__所给文段__.

•••••

虚拟机/物理机部署方案
TensorFusion GPU资源池基于Kubernetes运行,按步骤完成轻量级Kubernetes K3S集群搭建后,将GPU服务器作为节点接入集群即可。该部署方式不会影响您现有的虚拟机/物理机环境以及非容器化服务,K3S对现有环境侵入性小,稳定性也满足生产环境需求。
手动部署前置条件
- 至少一台运行Linux的虚拟机或物理机,已安装GPU
- 访问DockerHub网络,或每台机器用以下命令提前设置容器镜像仓库的拉取地址
NOTE
指南中的安装过程大约需要3-7分钟完成
执行以下命令配置中国大陆网络环境镜像加速(可选)
mkdir -p /etc/rancher/k3s/
cat > /etc/rancher/k3s/registries.yaml << 'EOF'
mirrors:
docker.io:
endpoint:
- "https://docker.m.daocloud.io"
- "https://docker.1ms.run"
gcr.io:
endpoint:
- "https://gcr.m.daocloud.io"
ghcr.io:
endpoint:
- "https://ghcr.m.daocloud.io"
k8s.gcr.io:
endpoint:
- "https://k8s-gcr.m.daocloud.io"
registry.k8s.io:
endpoint:
- "https://k8s.m.daocloud.io"
mcr.microsoft.com:
endpoint:
- "https://mcr.m.daocloud.io"
nvcr.io:
endpoint:
- "https://nvcr.m.daocloud.io"
quay.io:
endpoint:
- "https://quay.m.daocloud.io"
docker.elastic.co:
endpoint:
- "https://elastic.m.daocloud.io"
registry.ollama.ai:
endpoint:
- "https://ollama.m.daocloud.io"
configs:
"docker.io":
auth: {}
tls: {}
rewrite:
"^docker.io/tensorfusion/(.*)": "registry.cn-hangzhou.aliyuncs.com/tensorfusion/$1"
EOF
步骤1:安装K3S控制节点
选择一台VM/BareMetal来安装K3S,以提供一个简单的Kubernetes环境。您也可以使用其他方式来初始化Kubernetes。

•••••

__提取数据__.
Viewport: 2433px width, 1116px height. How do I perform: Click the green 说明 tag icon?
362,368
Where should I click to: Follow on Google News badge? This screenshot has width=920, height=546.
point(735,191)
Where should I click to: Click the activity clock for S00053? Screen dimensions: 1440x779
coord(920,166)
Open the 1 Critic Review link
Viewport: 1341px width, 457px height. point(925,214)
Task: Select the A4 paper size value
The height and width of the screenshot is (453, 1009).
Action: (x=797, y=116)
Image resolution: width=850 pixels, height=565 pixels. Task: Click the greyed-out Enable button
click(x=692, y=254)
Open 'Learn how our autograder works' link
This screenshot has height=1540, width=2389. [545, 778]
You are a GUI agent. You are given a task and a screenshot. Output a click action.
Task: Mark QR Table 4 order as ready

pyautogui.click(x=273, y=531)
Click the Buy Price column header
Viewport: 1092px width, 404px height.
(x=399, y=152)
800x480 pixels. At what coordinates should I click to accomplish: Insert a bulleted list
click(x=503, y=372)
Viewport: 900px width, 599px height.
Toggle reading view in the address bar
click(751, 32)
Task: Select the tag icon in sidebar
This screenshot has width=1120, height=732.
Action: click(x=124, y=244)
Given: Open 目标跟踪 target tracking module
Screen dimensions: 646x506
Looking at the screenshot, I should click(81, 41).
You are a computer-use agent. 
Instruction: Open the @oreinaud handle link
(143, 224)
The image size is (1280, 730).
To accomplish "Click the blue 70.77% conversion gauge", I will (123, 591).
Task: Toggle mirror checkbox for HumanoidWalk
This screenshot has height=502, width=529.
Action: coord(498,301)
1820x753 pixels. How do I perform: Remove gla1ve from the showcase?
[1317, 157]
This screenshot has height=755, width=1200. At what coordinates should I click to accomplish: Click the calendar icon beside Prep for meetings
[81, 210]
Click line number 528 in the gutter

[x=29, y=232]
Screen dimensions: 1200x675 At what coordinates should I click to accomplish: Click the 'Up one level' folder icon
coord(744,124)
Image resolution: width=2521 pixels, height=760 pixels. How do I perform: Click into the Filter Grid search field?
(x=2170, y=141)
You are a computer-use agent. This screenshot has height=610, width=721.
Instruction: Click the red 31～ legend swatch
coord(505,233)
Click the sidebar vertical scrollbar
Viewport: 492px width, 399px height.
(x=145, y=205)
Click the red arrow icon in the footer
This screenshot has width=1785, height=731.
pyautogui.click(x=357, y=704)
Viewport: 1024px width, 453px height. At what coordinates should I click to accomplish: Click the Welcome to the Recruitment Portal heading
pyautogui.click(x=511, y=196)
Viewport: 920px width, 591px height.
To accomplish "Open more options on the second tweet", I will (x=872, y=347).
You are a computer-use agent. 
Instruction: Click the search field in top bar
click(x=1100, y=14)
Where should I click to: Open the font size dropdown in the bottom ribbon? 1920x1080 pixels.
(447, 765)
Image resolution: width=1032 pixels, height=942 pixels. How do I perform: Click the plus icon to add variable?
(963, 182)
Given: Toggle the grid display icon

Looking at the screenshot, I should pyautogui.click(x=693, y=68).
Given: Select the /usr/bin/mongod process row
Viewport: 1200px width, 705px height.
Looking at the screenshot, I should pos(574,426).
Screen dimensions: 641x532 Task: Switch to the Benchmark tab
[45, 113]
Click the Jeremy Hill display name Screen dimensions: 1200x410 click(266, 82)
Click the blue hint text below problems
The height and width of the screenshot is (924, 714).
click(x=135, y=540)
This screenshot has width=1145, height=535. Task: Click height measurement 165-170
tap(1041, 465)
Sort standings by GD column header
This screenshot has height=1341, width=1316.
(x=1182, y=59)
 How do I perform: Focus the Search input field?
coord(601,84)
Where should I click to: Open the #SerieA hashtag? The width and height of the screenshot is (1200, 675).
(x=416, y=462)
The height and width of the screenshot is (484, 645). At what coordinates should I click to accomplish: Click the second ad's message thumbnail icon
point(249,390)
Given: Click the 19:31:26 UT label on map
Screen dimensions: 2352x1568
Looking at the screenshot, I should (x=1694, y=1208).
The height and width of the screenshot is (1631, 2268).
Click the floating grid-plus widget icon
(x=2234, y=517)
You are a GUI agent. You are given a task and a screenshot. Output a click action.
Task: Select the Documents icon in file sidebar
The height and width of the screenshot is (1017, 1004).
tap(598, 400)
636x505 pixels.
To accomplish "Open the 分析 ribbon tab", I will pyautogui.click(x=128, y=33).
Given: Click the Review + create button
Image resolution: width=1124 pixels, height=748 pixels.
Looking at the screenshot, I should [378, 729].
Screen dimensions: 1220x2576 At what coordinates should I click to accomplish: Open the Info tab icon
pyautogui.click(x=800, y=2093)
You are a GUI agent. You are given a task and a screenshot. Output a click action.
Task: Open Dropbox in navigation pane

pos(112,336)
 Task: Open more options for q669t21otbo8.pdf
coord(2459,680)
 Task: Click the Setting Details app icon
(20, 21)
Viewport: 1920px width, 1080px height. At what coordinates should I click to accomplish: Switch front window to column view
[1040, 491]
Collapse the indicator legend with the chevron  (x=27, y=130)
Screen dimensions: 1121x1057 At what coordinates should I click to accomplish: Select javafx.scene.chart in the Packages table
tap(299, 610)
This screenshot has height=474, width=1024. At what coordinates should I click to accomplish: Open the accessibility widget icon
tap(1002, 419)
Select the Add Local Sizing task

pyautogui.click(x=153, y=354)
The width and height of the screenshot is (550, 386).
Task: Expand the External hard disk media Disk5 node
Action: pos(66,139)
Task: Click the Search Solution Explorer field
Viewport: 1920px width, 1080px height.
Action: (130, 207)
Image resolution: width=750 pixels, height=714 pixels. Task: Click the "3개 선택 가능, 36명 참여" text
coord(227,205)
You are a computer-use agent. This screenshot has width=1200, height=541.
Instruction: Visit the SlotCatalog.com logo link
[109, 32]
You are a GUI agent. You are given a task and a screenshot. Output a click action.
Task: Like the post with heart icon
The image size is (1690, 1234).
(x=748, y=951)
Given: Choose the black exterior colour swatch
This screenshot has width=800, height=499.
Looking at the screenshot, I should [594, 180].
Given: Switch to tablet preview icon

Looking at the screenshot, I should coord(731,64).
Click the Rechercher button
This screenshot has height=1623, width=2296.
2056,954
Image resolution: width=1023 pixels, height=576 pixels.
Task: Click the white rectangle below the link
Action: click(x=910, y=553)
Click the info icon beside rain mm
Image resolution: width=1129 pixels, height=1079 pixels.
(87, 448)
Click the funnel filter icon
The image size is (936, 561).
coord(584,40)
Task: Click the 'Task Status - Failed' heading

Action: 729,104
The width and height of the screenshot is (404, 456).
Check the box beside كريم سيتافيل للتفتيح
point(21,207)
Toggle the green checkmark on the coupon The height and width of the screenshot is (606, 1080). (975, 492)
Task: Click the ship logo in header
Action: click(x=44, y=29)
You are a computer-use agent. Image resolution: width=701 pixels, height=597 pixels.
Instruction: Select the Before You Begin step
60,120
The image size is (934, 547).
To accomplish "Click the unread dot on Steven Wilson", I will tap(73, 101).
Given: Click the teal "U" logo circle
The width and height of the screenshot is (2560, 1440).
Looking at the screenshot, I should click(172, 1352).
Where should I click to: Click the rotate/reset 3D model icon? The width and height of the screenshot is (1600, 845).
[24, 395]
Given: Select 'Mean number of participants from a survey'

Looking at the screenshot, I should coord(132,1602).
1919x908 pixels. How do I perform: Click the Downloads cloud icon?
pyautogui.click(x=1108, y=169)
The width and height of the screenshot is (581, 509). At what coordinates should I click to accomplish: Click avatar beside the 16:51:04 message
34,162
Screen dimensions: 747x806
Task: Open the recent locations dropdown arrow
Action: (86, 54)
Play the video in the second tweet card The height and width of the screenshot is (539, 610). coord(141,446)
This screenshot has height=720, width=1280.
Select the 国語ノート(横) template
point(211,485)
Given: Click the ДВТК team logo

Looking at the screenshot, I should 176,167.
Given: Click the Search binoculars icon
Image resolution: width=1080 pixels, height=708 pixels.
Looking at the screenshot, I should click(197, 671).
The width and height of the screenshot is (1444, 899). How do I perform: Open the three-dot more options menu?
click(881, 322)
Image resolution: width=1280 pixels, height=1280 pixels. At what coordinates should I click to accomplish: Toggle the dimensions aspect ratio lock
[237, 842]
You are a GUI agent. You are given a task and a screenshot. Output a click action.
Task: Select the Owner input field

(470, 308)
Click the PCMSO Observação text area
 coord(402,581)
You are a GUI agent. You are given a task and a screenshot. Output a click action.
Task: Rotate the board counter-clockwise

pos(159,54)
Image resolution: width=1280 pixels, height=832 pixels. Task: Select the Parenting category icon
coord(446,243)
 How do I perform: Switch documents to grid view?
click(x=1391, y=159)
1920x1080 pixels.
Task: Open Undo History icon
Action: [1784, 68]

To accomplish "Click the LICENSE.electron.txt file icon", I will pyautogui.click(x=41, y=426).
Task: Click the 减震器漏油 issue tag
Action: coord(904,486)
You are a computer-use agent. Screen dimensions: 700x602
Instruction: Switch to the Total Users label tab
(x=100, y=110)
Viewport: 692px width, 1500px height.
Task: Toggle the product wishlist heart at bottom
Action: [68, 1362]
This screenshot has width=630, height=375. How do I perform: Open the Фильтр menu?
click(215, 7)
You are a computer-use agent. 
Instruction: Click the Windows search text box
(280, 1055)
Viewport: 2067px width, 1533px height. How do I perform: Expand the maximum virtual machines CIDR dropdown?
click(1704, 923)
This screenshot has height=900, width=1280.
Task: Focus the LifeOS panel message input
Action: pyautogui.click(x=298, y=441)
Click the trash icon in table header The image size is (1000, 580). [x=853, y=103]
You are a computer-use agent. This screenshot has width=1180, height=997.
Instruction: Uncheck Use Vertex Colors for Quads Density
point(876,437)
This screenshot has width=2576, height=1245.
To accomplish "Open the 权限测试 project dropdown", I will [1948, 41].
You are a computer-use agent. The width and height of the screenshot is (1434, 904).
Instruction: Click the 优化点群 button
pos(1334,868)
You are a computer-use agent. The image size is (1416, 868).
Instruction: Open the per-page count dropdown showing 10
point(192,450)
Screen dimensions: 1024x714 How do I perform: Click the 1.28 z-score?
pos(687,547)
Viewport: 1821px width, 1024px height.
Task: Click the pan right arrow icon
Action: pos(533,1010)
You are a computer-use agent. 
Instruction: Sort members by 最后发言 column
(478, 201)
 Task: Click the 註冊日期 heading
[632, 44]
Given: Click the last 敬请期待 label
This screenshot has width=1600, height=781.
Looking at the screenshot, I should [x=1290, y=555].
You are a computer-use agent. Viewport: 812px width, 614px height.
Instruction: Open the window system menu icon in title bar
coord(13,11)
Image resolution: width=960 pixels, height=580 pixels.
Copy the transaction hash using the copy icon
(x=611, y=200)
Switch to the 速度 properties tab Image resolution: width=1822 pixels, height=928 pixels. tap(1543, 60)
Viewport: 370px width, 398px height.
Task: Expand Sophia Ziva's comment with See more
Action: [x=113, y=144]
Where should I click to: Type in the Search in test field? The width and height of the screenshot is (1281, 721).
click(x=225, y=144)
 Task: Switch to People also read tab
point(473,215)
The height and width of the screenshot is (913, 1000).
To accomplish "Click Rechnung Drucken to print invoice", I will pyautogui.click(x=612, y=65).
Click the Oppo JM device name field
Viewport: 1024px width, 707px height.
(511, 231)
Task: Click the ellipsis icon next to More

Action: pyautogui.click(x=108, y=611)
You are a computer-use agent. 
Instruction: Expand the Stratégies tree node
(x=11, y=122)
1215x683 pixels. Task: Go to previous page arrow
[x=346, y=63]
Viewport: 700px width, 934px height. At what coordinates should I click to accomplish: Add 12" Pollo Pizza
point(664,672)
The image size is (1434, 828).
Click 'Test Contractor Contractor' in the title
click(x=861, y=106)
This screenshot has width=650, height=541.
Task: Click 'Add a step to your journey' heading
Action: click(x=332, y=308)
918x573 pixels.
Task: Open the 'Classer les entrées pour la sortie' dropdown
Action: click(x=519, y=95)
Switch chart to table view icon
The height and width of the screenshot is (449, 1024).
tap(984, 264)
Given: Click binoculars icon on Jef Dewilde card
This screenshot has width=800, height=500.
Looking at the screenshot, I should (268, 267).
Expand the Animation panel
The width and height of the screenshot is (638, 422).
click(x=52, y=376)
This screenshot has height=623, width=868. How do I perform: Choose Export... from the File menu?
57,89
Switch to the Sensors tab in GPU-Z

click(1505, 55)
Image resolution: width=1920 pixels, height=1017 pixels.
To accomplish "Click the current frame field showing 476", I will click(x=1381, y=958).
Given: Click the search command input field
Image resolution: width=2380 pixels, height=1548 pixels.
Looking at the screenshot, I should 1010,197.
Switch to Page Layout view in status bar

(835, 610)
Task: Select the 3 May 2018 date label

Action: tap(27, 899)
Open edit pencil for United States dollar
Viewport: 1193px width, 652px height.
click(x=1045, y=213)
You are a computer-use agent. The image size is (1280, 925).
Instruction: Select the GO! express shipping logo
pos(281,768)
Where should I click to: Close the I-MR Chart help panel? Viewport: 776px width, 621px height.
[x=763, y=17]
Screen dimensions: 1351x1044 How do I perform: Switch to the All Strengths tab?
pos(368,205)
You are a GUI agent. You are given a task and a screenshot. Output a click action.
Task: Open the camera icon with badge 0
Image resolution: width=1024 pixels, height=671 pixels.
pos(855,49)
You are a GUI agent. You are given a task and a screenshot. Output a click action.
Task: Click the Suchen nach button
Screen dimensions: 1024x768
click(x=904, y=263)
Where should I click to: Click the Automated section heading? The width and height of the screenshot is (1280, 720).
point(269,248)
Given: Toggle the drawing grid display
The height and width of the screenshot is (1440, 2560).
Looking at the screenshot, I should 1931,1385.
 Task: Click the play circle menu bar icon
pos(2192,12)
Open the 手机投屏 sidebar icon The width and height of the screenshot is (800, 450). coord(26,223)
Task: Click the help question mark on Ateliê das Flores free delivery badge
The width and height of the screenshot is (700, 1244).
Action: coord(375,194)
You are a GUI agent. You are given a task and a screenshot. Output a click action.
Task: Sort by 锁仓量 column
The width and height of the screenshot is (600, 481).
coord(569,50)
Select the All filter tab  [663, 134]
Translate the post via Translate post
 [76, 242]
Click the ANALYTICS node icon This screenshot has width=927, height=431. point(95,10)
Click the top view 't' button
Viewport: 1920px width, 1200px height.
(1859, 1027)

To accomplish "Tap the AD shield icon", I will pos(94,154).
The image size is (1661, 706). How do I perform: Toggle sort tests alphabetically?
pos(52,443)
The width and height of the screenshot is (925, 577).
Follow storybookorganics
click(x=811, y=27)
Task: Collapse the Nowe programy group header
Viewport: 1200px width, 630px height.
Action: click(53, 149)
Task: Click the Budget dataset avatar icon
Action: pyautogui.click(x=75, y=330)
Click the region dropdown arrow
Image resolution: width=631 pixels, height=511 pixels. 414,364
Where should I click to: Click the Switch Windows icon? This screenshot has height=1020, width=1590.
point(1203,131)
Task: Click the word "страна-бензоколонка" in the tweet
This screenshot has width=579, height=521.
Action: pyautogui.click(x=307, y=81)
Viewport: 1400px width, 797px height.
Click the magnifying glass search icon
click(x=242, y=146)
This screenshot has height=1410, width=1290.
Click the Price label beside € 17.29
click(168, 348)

•••••

__题目要求__.
• 1. 把K3S部署方案一文中从“虚拟机/物理机部署方案”起、到“执行以下命令配置中国大陆网络环境镜像加速(可选)”止的文字原样重新写出，两端的字都包括在内。
• 2. 接着K3S部署方案一文停下的地方往下写。

__练习结果__.
• 1.
虚拟机/物理机部署方案
TensorFusion GPU资源池基于Kubernetes运行,按步骤完成轻量级Kubernetes K3S集群搭建后,将GPU服务器作为节点接入集群即可。该部署方式不会影响您现有的虚拟机/物理机环境以及非容器化服务,K3S对现有环境侵入性小,稳定性也满足生产环境需求。
手动部署前置条件
- 至少一台运行Linux的虚拟机或物理机,已安装GPU
- 访问DockerHub网络,或每台机器用以下命令提前设置容器镜像仓库的拉取地址
NOTE
指南中的安装过程大约需要3-7分钟完成
执行以下命令配置中国大陆网络环境镜像加速(可选)

• 2.
curl -sfL https://get.k3s.io | sh -s - server --tls-san $(curl -s https://ifconfig.me)
# 中国大陆用户
curl -sfL https://rancher-mirror.rancher.cn/k3s/k3s-install.sh | INSTALL_K3S_MIRROR=cn sh -s - server --tls-san $(curl -s https://ifconfig.me)
如果K3S Control Plane节点也有GPU设备并且希望TensorFusion纳管,请在这台节点完成第二步, 再来运行以下命令
curl -sfL https://get.k3s.io | INSTALL_K3S_EXEC="--node-label nvidia.com/gpu.present=true \
--node-label feature.node.kubernetes.io/cpu-model.vendor_id=NVIDIA \
--node-label feature.node.kubernetes.io/pci-10de.present=true" \
sh -s - server --tls-san $(curl -s https://ifconfig.me)
然后获取并保存token,用于后续添加GPU节点
cat /var/lib/rancher/k3s/server/node-token
运行完成后,执行kubectl get no
命令预期可以看到一个Control Plane节点, 若输出不符预期,可能遇到的问题和解决方案如下:
# 如果遇到安装container-selinux依赖的错误,在命令中添加以下环境变量重新运行上述命令
export INSTALL_K3S_SKIP_SELINUX_RPM=true
# 如果K3S Master所在节点有GPU设备,执行以下命令,或在安装完成后用kubectl node label命令添加label:
curl -sfL https://rancher-mirror.rancher.cn/k3s/k3s-install.sh | INSTALL_K3S_MIRROR=cn INSTALL_K3S_EXEC="--node-label nvidia.com/gpu.present=true --node-label feature.node.kubernetes.io/cpu-model.vendor_id=NVIDIA --node-label feature.node.kubernetes.io/pci-10de.present=true" sh -s - server --tls-san $(curl -s https://ifconfig.me)
步骤2:配置GPU节点
由于TensorFusion系统运行在容器化环境中,您需要在GPU节点上配置NVIDIA Container Toolkit,然后安装K3S Agent。
对于国内用户,推荐使用中科大镜像源,安装方法参考NVIDIA Container 运行时库安装。有国际网络的用户可参考NVIDIA官方安装指南。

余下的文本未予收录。